When Jim left, different but equally gentle tears fell. I’m really, really scared. Not of the existential stuff or the will it work or not stuff. I’ve made peace with all of that. For the pain. For my dear, sweet body and for all I’m asking from Her - for all she has already been through. For all that I’m asking from Evan, from Mom, from my in-laws - for their pain, their fear. For the helplessness, all of us, including you, will feel. Evan held me, he reminded me what good hands we are in, how strong will just keep looking different, how strong we are, that I am not alone. I heard him and held him too.

Back to the hospital on Friday joined by Mom in the infusion center. This relapse has brought the mystical, the miracles, the grace, the beauty, the connectedness, AND a lot of anger and annoyance. After years of trying to block anger or think I’m failing as a person for feeling it, it’s a relief I am easily able to let it flow through me just the same as the tears and love and intuition. At this point, we’d spent the whole week at the hospital, gotten all kinds of blood product - hours in infusion and waiting rooms. This was supposed to be a routine Friday blood test, a quick trip. In our hopefulness, we made plans, I know, a risky move in this era. The carrot on the end of the stick for this week was a hot stone massage. This battered body needed some physical tenderness.

We waited for the short 15-minutes for the blood test to come back and, there it was, I was at critical levels. Hemoglobin: 7. Platelets: 20. Neutrophils: .9. Okay, okay, it’s 9:30 AM and we’ll need an infusion - SURELY we can make the 2:30 PM hot stones. Ninety minutes we waited for the one person to talk to another person and add me to the infusion schedule. We waited for the thirty minutes to be called back to infusion. We waited for the thirty minutes for the platelets to arrive. Platelets take an hour, one unit of blood takes two hours. We ain’t gonna make it. Immediate tears, these of anger and disappointment. So much waiting, so much out of my control. Can I not make any plans? Can the person not call the other person sooner? AHHHH!!!

I burn hot and fast. The minute I’m shown the bag of platelets, I snap out of it. The generosity, the love, the miracle that is receiving the blood given freely of others. I’m transported to prayer, to thanks, and always to more tears - back to the same soft, graceful, gentle ones from the car. I like to send bright white light to whoever’s blood this was, that they feel some peace, that their wishes and prayers and answered. I like to imagine that all the good in them is transferred to me and that the best in each of us are connected forever. Mom and I took naps together and chatted and did an in-depth review of our granola bar. We had a lovely time. I rescheduled the massage.
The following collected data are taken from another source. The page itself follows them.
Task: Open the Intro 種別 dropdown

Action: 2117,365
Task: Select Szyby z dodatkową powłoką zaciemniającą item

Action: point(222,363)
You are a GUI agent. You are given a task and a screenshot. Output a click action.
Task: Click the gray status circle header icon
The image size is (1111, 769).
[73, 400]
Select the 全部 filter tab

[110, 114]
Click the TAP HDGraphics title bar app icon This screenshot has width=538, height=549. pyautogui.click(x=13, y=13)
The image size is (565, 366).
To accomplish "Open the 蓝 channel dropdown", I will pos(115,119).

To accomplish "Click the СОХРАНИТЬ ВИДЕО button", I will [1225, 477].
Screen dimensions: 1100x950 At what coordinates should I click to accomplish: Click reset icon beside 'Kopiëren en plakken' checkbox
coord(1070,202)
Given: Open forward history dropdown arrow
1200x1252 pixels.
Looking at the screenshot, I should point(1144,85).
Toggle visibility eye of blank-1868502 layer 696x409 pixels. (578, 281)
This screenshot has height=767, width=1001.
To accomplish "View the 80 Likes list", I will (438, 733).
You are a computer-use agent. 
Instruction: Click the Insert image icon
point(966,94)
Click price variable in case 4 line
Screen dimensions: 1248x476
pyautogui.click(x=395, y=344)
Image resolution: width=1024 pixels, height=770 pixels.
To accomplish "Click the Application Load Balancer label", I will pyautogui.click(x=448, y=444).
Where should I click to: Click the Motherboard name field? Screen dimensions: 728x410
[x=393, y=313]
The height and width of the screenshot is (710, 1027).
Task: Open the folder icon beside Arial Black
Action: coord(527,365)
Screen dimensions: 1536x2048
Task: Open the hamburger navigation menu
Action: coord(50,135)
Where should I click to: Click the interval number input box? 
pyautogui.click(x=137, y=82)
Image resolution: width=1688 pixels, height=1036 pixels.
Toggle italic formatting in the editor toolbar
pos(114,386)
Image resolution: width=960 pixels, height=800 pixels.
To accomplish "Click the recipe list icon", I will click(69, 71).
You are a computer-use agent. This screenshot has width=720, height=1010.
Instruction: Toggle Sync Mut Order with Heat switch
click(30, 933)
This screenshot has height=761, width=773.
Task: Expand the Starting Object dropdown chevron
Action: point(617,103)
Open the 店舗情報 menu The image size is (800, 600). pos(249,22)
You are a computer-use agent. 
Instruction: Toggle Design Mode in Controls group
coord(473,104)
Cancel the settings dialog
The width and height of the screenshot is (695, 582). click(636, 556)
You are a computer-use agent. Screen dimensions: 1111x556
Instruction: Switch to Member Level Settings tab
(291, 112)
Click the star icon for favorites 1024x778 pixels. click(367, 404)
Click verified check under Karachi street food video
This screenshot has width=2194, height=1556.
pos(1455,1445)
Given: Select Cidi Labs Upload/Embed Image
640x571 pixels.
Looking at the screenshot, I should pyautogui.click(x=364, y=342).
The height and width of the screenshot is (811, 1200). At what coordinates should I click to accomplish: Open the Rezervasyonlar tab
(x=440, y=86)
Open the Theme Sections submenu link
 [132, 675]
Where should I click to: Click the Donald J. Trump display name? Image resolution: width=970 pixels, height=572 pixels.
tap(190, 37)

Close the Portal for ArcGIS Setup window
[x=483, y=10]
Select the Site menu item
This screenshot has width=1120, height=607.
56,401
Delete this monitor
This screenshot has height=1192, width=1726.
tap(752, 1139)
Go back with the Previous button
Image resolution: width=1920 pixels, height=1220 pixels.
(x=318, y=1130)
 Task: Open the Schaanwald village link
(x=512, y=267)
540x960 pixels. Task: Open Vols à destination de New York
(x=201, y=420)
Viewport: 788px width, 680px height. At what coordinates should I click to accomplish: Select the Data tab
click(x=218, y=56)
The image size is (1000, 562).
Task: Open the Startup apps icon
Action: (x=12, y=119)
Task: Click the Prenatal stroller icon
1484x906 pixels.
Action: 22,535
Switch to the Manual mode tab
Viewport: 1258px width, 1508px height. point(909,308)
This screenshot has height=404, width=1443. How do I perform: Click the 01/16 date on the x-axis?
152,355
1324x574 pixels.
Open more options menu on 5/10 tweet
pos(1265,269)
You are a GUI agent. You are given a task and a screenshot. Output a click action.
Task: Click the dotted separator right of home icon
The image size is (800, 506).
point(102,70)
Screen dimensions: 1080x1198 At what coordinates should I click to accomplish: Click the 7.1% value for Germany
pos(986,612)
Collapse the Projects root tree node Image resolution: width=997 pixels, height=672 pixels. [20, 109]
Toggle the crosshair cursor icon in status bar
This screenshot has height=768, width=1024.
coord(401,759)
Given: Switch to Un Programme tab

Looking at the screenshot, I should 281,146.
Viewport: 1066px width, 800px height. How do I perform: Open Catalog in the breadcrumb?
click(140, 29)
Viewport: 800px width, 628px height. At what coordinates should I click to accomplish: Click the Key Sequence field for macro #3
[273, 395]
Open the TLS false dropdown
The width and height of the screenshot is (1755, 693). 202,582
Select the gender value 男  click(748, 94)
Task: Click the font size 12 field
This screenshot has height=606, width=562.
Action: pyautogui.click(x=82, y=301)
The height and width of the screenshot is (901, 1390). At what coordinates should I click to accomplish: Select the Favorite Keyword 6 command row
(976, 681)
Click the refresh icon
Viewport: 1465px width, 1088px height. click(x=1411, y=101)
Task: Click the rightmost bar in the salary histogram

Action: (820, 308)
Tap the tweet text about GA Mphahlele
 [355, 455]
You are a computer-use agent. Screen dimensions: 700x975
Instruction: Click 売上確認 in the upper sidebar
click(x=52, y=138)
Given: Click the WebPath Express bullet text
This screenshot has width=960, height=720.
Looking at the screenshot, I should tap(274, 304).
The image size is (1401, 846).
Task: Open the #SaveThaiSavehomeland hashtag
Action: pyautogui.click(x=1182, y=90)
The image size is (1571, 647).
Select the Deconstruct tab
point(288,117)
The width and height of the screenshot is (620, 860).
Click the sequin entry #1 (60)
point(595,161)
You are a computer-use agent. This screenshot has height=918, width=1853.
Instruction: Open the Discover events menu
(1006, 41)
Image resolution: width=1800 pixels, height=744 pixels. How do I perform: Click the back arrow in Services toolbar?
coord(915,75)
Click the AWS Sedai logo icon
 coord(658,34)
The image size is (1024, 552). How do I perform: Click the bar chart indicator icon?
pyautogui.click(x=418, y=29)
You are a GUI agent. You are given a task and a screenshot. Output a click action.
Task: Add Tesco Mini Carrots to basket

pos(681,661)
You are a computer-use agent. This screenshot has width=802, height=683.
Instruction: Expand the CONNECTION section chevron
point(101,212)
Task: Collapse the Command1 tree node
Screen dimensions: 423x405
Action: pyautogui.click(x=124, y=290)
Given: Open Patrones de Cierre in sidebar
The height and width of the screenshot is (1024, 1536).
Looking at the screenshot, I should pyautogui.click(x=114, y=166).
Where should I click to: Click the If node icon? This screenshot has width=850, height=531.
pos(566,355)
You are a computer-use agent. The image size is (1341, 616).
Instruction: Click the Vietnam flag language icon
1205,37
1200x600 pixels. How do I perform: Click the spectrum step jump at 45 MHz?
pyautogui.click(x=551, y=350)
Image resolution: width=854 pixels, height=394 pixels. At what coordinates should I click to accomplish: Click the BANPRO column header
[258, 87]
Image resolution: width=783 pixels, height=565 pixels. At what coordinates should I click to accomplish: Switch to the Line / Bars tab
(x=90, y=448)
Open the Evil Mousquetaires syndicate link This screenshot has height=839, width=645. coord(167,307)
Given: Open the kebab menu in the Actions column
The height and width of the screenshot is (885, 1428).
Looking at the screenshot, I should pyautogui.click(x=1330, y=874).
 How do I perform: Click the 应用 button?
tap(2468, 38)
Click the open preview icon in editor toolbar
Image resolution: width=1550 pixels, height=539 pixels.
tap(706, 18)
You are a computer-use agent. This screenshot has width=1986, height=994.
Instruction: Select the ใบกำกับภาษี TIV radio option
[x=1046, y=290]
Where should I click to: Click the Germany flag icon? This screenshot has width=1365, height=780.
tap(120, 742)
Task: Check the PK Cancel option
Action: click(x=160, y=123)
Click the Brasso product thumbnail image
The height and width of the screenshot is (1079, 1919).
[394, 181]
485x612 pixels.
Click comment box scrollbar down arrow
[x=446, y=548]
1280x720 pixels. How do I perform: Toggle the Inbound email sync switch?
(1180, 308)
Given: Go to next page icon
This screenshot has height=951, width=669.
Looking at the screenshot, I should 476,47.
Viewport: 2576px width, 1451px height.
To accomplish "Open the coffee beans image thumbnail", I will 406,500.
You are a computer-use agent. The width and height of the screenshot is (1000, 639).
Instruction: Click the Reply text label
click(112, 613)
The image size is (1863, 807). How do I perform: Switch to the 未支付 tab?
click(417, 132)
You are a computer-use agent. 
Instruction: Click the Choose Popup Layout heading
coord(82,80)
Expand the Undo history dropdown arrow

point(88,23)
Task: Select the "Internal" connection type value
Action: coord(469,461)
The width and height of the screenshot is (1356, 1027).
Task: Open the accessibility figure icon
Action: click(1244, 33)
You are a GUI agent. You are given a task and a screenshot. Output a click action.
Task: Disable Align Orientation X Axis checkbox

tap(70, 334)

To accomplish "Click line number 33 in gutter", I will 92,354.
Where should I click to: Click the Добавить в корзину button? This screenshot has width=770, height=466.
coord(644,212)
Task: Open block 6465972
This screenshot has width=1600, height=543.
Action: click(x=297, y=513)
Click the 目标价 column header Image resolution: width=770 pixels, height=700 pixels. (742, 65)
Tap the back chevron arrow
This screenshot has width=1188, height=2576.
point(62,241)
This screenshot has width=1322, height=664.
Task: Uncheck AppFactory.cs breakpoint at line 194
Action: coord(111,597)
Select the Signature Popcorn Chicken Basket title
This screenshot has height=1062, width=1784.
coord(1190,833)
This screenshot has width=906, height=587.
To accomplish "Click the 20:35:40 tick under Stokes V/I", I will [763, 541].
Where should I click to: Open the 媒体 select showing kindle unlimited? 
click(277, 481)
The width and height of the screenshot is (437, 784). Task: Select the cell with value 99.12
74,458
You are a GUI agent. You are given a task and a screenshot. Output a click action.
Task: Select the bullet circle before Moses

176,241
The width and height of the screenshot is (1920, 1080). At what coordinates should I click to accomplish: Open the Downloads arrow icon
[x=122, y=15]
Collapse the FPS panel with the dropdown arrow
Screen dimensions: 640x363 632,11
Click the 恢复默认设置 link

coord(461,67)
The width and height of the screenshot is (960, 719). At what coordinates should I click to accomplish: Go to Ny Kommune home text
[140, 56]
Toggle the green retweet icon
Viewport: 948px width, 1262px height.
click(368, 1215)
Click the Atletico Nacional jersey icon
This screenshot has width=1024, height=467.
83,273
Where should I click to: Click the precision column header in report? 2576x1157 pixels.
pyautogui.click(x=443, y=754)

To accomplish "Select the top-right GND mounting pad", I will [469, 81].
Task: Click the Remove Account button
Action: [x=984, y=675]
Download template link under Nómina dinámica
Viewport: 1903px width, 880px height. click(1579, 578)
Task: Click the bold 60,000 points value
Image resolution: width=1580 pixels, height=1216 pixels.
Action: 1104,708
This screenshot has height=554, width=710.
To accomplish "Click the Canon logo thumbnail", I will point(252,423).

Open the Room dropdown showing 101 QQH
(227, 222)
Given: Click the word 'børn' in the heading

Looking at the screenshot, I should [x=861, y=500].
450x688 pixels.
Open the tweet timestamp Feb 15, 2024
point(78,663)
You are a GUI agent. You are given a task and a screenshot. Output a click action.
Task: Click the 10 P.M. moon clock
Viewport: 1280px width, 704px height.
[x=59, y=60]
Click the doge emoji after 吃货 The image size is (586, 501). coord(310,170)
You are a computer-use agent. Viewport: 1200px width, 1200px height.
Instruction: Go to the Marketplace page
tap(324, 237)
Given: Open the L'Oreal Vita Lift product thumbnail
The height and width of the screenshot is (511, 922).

Now we have a weekend of cats, sweatpants, naps, college basketball, and omnipresent candy bowls always stocked to the brim. We are spending zero time doing the math for next week. The only math that matters, the only number that matters, is ONE. This is the number Evan and I say out loud in bed every morning when we turn over and smile at each other. We get one more day. We want more, there will never be enough. But for now, one will do.